== The task ==
Pictures aside, repeat the listing below exactly.

== Source material ==

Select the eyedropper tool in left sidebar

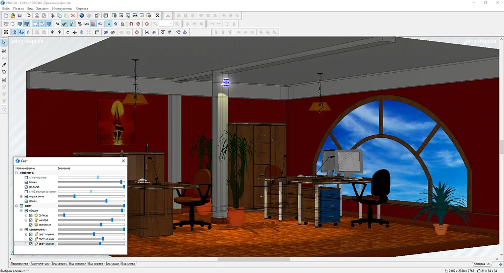click(4, 65)
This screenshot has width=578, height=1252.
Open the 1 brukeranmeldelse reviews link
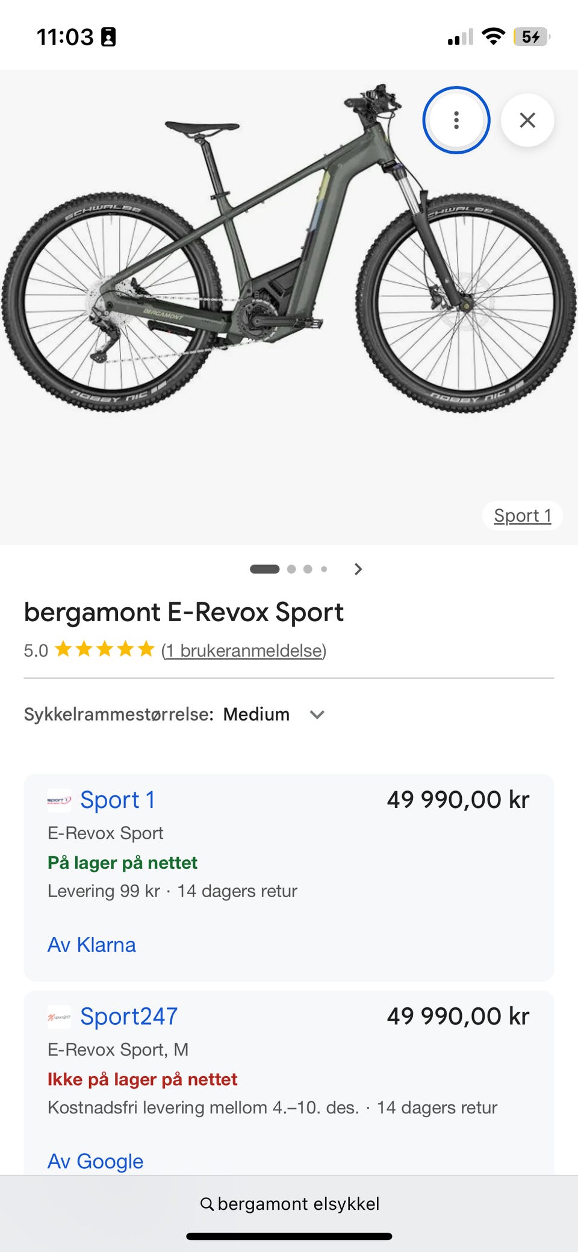244,651
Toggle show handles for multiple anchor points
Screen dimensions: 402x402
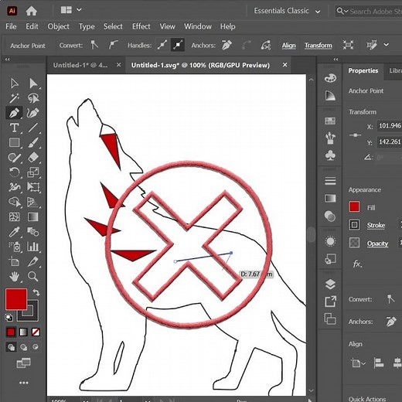click(x=162, y=45)
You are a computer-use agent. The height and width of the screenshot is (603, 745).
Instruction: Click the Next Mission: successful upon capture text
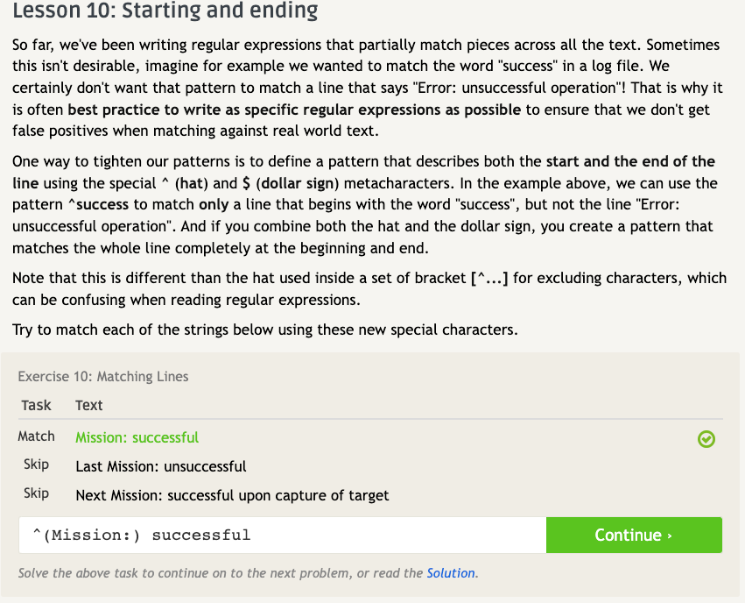232,495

== Response ==
Select the eyedropper tool in left sidebar

click(4, 65)
This screenshot has width=578, height=1252.
Open the 1 brukeranmeldelse reviews link
244,651
Toggle show handles for multiple anchor points
Screen dimensions: 402x402
click(x=162, y=45)
You are a computer-use agent. The height and width of the screenshot is (603, 745).
Instruction: Click the Next Mission: successful upon capture text
232,495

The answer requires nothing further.